Evolutionary Action Score of TP53 Analysis in Pathologically High-Risk Human Papillomavirus-Negative Head and Neck Cancer From a Phase 2 Clinical Trial: NRG Oncology Radiation Therapy Oncology Group 0234

Chieko Michikawa; Pedro A. Torres-Saavedra; Natalie L. Silver; Paul M. Harari; Merrill S. Kies; David I. Rosenthal; Quynh Thu Le; Richard C. Jordan; Dzifa Y. Duose; Saradhi Mallampati; Sanchit Trivedi; Rajyalakshmi Luthra; Ignacio I. Wistuba; Abdullah A. Osman; Olivier Lichtarge; Robert L. Foote; Upendra Parvathaneni; D. Neil Hayes; Curtis R. Pickering; Jeffrey N. Myers

doi:10.1016/j.adro.2022.100989

Evolutionary Action Score of TP53 Analysis in Pathologically High-Risk Human Papillomavirus-Negative Head and Neck Cancer From a Phase 2 Clinical Trial: NRG Oncology Radiation Therapy Oncology Group 0234

Chieko Michikawa
, Pedro A. Torres-Saavedra
, Natalie L. Silver
, Paul M. Harari
, Merrill S. Kies
, David I. Rosenthal
, Quynh Thu Le
, Richard C. Jordan
, Dzifa Y. Duose
, Saradhi Mallampati
, Sanchit Trivedi
, Rajyalakshmi Luthra
, Ignacio I. Wistuba
, Abdullah A. Osman
, Olivier Lichtarge
, Robert L. Foote
, Upendra Parvathaneni
, D. Neil Hayes
, Curtis R. Pickering
, Jeffrey N. Myers

Research output: Contribution to journal › Article › peer-review

2 Scopus citations

Abstract

Purpose: An evolutionary action scoring algorithm (EAp53) based on phylogenetic sequence variations stratifies patients with head and neck squamous cell carcinoma (HNSCC) bearing TP53 missense mutations as high-risk, associated with poor outcomes, or low-risk, with similar outcomes as TP53 wild-type, and has been validated as a reliable prognostic marker.
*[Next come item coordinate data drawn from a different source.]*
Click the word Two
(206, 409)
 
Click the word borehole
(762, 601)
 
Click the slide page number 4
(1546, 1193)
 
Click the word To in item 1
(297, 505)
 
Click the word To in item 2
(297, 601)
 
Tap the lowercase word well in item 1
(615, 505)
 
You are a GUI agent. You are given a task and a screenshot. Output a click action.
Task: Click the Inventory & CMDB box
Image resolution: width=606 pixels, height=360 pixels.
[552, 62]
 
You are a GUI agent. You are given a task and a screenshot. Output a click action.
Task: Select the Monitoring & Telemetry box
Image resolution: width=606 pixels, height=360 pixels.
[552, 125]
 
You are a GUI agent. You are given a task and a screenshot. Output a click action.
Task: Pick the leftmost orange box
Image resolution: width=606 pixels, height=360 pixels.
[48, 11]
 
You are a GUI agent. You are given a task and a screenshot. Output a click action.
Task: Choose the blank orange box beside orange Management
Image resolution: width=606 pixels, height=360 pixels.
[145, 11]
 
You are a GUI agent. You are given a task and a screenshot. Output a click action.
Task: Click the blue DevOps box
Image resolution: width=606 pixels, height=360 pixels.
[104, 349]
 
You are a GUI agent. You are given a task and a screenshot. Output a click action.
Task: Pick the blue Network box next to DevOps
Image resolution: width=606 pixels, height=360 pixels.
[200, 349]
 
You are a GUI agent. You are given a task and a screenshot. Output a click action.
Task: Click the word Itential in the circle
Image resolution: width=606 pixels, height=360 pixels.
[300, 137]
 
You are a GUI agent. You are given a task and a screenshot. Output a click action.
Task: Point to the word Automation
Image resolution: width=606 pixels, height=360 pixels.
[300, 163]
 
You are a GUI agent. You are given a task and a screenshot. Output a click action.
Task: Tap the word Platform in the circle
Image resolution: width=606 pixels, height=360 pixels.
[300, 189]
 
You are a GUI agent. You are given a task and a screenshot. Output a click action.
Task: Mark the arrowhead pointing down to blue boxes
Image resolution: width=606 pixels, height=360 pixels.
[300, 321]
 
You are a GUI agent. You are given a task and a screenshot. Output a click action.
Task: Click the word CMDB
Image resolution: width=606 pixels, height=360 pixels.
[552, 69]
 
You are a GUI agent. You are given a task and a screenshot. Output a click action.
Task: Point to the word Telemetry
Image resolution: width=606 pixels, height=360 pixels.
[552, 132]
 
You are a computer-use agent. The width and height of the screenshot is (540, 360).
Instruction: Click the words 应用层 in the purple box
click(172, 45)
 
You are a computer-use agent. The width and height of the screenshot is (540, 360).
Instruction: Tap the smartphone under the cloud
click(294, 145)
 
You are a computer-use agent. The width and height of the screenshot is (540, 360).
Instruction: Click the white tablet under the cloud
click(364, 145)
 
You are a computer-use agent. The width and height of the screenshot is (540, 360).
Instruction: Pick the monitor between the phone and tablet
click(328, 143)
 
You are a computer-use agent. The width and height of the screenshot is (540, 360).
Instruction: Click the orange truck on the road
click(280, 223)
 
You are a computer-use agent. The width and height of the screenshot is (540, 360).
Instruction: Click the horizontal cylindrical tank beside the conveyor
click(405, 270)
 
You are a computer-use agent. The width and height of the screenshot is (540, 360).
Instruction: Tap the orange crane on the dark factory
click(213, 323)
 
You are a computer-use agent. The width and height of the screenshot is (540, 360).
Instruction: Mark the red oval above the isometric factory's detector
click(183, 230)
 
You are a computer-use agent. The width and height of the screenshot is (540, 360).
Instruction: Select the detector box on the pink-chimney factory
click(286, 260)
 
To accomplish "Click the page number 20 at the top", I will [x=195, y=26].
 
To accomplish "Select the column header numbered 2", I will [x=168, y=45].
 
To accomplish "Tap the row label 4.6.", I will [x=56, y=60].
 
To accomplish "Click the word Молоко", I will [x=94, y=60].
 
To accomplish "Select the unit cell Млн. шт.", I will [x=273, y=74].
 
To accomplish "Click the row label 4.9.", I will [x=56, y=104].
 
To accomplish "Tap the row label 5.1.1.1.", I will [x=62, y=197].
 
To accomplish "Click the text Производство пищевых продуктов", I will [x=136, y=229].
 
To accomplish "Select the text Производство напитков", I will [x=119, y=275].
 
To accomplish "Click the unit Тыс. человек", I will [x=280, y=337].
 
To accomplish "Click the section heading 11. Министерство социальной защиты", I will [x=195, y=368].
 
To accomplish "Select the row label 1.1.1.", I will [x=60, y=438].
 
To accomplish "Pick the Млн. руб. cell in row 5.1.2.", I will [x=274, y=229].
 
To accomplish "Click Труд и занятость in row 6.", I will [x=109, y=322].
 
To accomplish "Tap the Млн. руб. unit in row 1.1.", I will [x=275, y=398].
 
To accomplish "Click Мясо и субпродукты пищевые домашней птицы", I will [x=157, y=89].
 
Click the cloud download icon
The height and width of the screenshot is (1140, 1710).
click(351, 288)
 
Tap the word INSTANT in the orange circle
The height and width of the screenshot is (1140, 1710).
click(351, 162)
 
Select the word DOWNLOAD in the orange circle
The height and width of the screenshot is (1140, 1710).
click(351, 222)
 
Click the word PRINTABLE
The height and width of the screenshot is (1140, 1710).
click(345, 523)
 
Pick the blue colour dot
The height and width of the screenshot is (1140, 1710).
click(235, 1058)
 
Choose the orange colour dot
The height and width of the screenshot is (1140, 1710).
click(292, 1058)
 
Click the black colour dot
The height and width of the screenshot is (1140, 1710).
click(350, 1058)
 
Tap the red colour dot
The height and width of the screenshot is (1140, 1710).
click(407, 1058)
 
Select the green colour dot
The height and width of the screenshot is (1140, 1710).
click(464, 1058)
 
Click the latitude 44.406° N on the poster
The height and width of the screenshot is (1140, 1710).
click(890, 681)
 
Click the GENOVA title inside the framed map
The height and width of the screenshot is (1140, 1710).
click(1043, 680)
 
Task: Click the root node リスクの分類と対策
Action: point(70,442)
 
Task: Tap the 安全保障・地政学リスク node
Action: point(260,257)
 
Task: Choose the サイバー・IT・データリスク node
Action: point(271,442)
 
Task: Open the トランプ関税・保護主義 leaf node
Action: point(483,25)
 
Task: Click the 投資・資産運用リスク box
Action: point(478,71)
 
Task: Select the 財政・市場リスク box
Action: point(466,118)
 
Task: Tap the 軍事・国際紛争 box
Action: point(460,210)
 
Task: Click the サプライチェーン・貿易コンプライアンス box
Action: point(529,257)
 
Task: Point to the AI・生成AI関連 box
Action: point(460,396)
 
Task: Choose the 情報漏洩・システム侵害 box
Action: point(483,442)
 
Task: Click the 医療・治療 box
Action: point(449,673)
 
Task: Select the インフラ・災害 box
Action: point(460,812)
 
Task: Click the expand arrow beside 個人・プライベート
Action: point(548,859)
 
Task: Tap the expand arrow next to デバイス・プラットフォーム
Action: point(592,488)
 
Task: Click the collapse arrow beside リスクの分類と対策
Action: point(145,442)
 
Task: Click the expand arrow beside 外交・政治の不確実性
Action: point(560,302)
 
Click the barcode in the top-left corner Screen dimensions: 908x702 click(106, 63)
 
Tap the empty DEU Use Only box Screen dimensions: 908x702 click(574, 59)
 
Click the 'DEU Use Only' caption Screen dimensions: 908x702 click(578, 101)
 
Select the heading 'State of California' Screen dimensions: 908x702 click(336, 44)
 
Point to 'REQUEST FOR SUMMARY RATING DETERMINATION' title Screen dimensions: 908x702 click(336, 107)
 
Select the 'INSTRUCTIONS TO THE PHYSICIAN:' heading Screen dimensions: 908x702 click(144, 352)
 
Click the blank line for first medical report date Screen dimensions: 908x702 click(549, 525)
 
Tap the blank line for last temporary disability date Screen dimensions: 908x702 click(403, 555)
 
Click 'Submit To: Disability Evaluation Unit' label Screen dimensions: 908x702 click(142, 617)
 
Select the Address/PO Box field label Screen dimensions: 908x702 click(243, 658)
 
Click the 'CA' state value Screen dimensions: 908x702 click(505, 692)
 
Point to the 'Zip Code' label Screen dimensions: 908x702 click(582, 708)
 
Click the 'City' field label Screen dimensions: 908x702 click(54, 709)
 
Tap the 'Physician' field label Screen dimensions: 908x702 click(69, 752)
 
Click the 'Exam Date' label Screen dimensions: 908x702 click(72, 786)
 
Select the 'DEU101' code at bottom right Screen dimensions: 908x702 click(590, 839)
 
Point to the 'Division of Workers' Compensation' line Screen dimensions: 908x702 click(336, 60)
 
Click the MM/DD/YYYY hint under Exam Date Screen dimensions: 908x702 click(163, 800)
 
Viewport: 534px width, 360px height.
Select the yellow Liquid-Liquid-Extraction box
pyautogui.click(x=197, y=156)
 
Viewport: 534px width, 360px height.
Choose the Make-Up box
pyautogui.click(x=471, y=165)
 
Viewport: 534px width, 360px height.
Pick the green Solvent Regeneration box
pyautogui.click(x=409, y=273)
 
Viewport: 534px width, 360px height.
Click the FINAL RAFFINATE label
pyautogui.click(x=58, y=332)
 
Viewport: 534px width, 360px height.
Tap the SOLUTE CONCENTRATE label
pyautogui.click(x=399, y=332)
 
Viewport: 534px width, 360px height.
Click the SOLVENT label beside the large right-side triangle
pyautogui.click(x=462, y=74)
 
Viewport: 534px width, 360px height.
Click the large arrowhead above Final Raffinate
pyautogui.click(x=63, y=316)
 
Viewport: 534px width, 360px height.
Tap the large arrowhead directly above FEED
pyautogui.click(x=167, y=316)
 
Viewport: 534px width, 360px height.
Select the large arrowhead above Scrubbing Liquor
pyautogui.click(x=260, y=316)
We performed this study to further validate prior findings demonstrating that EAp53 is a prognostic marker for patients with locally advanced HNSCC and explored its predictive value for treatment outcomes to adjuvant bio-chemoradiotherapy. Methods and Materials: Eighty-one resection samples from patients treated surgically for stage III or IV human papillomavirus-negative HNSCC with high-risk pathologic features, who received either radiation therapy + cetuximab + cisplatin (cisplatin) or radiation therapy + cetuximab + docetaxel (docetaxel) as adjuvant treatment in a phase 2 study were subjected to TP53 targeted sequencing and EAp53 scoring to correlate with clinical outcomes. Due to the limited sample size, patients were combined into 2 EAp53 groups: (1) wild-type or low-risk; and (2) high-risk or other. Results: At a median follow-up of 9.8 years, there was a significant interaction between EAp53 group and treatment for overall survival (P = .008), disease-free survival (P = .05), and distant metastasis (DM; P = .004). In wild-type or low-risk group, the docetaxel arm showed significantly better overall survival (hazard ratio [HR] 0.11, [0.03-0.36]), disease-free survival (HR 0.24, [0.09-0.61]), and less DM (HR 0.04, [0.01-0.31]) than the cisplatin arm. In high-risk or other group, differences between treatments were not statistically significant. Conclusions: The docetaxel arm was associated with better survival than the cisplatin arm for patients with wild-type or low-risk EAp53. These benefits appear to be largely driven by a reduction in DM.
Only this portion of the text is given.